И, явно заинтересованно, спросил у Сашки:

– Кстати, а кто Юлю знает? Она у вас учится?

– Она – жена Бориса Ивановича, – подал голос Баяр.

– Правда, что ли? – не поверил тот. – Он же старик для нее…

– Правда, – подтвердил Сашка. – Во всяком случае, они живут вместе, и он так говорит.

– Ну, Иваныч… – то ли с осуждением, то ли с одобрением протянул Олег.

– А ты было и губу раскатал, – поддел Володя. – На чужой каравай…

– А что, не скрою, понравилась она мне, – не стал отказываться тот. – Симпатичная девушка, не глупенькая…

– Так уведи, – посоветовал Володя.

– Захочу – уведу…

– От Черникова не уведешь, – веско произнес Баяр.

– Отчего же, – возразил Сашка, вдруг поймав себя на мысли, что был бы рад такому развитию событий, и вспомнив, каким взглядом окидывала Маша Черникова и у того дома, и перед общежитием. – Мне кажется, ты ей понравился.

– Мне тоже так показалось, – не скромничая, согласился Олег. – Надо будет договориться о свидании. Одним словом, вы, мужики, ничего мне о ней и Черникове не говорили, и для меня она – свободная девушка.

И первым заторопился обратно…

Стол был уже чист, только в центре стояли недопитые бутылки и чистые рюмки. Хозяин и Черников вышли из кабинета. Они были неожиданно серьезны, и Черников не казался таким пьяным.

– Не будем всуе о вечном… – Черников разлил остатки водки в две рюмки, подал одну Сергееву и, не ожидая, пока остальные разольют вино, сказал «на посошок» и выпил. Морщась, закончил:

– Но согласись, Сергеич, Твардовский останется в истории не столько поэтом, сколько редактором мятежного и свободолюбивого «Нового мира»…

– Не стану спорить, это дело неблагодарное. Время рассудит…

Но, в свою очередь, думаю, Теркин все равно останется, хотя в нем тоже нет той правды, о которой ты говоришь…

– Нет правды, совершенно верно, – согласился Черников. – Может быть, и останется, но читаться будет иначе…

– Каждое поколение все прочитывает по-своему… Уверен, что современники Булгакова прочли его «Мастера» не так, как мы…

Юля, отпив немного, поставила свою рюмку и ушла одеваться. За ней, бросив взгляд в сторону явно не торопившегося Черникова, выскочил Олег.

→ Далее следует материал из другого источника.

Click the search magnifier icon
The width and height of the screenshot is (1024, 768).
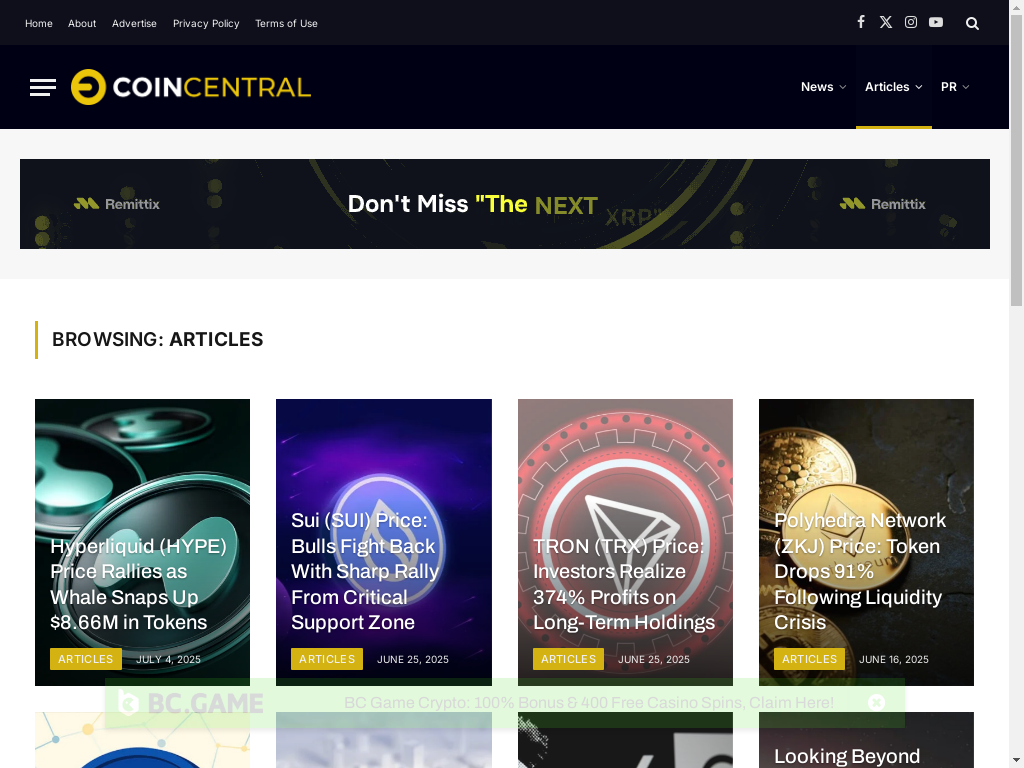[x=972, y=24]
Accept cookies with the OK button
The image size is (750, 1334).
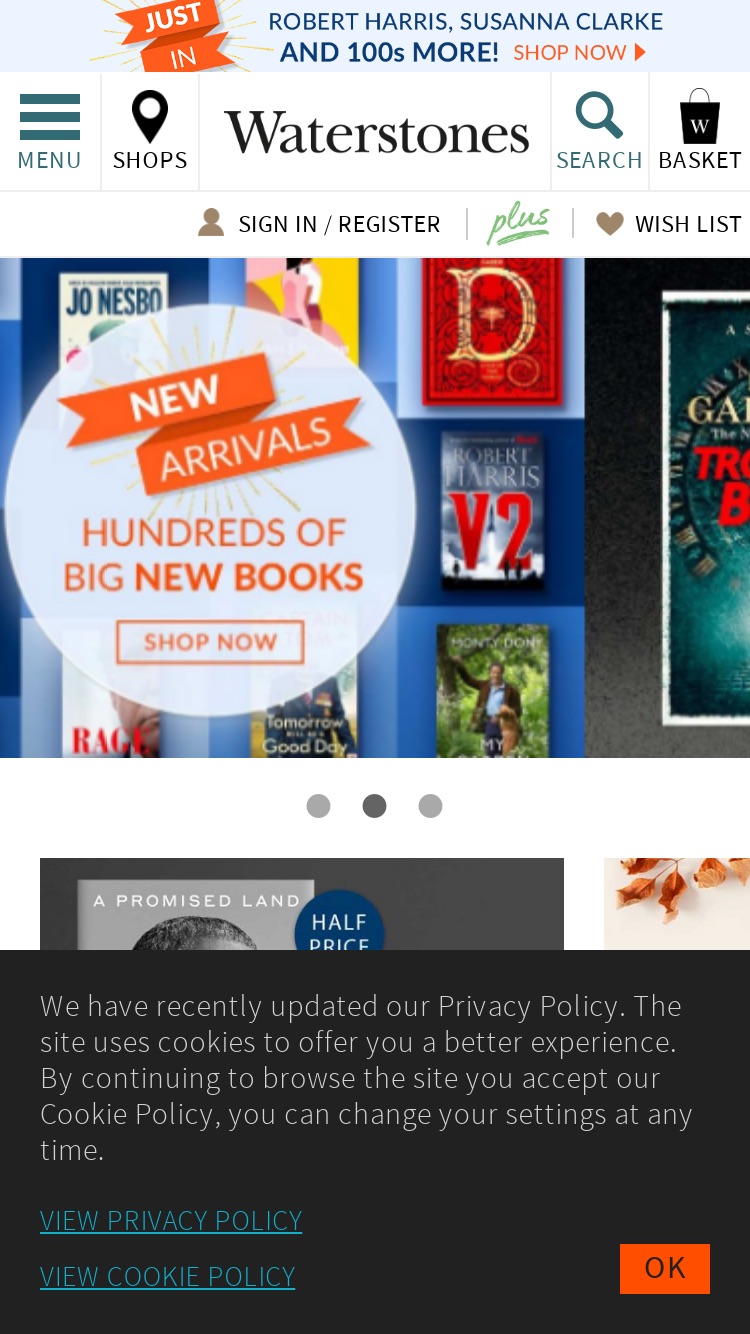pos(665,1268)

– Эти самые современники о нем просто не слышали. В основной массе они его не читали… Да если бы и читали, современникам не дано понять истинную масштабность того, кто рядом… К тому же те, кто мог бы сказать веское слово, подсказать остальным, на кого смотреть, кого слушать, читать, как правило, сами озабочены дележом прижизненной известности и лавров… За что я уважаю Твардовского? За то, что он умел радоваться не только своей славе… – возразил Черников. И неожиданно спросил Сашку: – А вот ты, Жовнер, почти интеллигентный человек двадцатого века, читал «Новый мир» эпохи Твардовского?

Тот растерянно мотнул головой.

– Вот, пожалуйста… – сделал красноречивый жест Черников. – Будущий инженер, претендент на звание интеллигента, не читал самого главного журнала страны… Что он может создать нужного и важного, если он не прочел Анатолия Кузнецова, Виктора Некрасова, Вадимова, Солженицына? Если он живет в своем маленьком мещанском мирке и лелеет свои мелкие похотливые желания?

Хлопнула входная дверь, в коридоре стало совсем тихо.

– Он тупо будет служить этому обществу, этому государству и продолжать укреплять традиции соцреализма, в котором места истине нет, – Черников назидательно воздел указательный палец. –Нет, места ей не было и не будет, потому что он, несмотря на свой талант, как и все, будет стремиться только к большому корыту…

– Ну зачем ты так, Боря… Ты же не Господь, чтобы все знать наперед… Придет время, и «Новый мир» он прочитает. К каждому все приходит в свое время, когда он готов…

– Замечательная позиция… Но слишком философична для нашего времени… Ладно, Сергеич, ты про рассказ не забудь, посмотри…

С точки зрения приближения к истине… – Черников явно утратил интерес к спору.

Он стал обходить всех, прощаясь, долго держал и гладил тонкую Анину руку (словно раздумывая, поднести ее к своим губам или нет), вполголоса наговаривая ей комплименты по поводу неженского ее ума и материнской женственности. Наконец, вышел в прихожую.

За ним выстроились в очередь на выход и остальные.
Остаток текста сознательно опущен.